* WORK TO DO *
• a. Output the section of the read_csv delimiter discussion below from "I suspect that" to "and PRs welcome.".
• b. Answer these questions about the read_csv delimiter discussion below:
(i) What error does pd.read_csv(io.StringIO(src), sep=None) raise?
(ii) What does pd.read_csv(io.StringIO(src), delimiter=None) produce?
(iii) What default does the documentation give for sep?
• c. Decide whether each statement agrees with the read_csv delimiter discussion below. Answer yes or no and quote the deciding words.
(i) The documentation calls delimiter an alias for sep.
(ii) The commenter has verified that delimiter=None is treated as not passed.
(iii) The comment invites contributions and pull requests.
***** PAGE *****
The error can also be reproduced with an input as simple as this one:

src = """aaa bbb
0.622 0.3531
0.622 0.3531
0.622 0.3531
0.622 0.3531
"""
simonjayhawkins commented 2 years ago

Thanks @Gabriel-p for the report.

it appears that pd.read_csv(io.StringIO(src), sep=None) raises Error: Could not determine delimiter whereas pd.read_csv(io.StringIO(src), delimiter=None) produces a DataFrame with one column.

According to the docs, delimiter is an alias for sep. The default for delimiter is documented as None (which is strange), whereas the default for sep is ','.

I suspect that explicitly specifying delimiter=None is being ignored and treated as not passed and the default for sep is being used (not checked this though)

Expected Behavior

The delimiter should be correctly guessed

In any case, if the seperator/delimitor cannot be determined with sep=None, the same should be true for delimiter=None, so the expected behavior is to raise Error: Could not determine delimiter

contributions and PRs welcome.
***** DATASET CONTENT *****
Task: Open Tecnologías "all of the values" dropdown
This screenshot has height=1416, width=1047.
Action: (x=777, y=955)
*****
* THE RESPONSES *
• a.
I suspect that explicitly specifying delimiter=None is being ignored and treated as not passed and the default for sep is being used (not checked this though)

Expected Behavior

The delimiter should be correctly guessed

In any case, if the seperator/delimitor cannot be determined with sep=None, the same should be true for delimiter=None, so the expected behavior is to raise Error: Could not determine delimiter

contributions and PRs welcome.

• b.
(i) Error: Could not determine delimiter
(ii) A DataFrame with one column
(iii) ','

• c.
(i) Yes: "According to the docs, delimiter is an alias for sep."
(ii) No: "(not checked this though)"
(iii) Yes: "contributions and PRs welcome."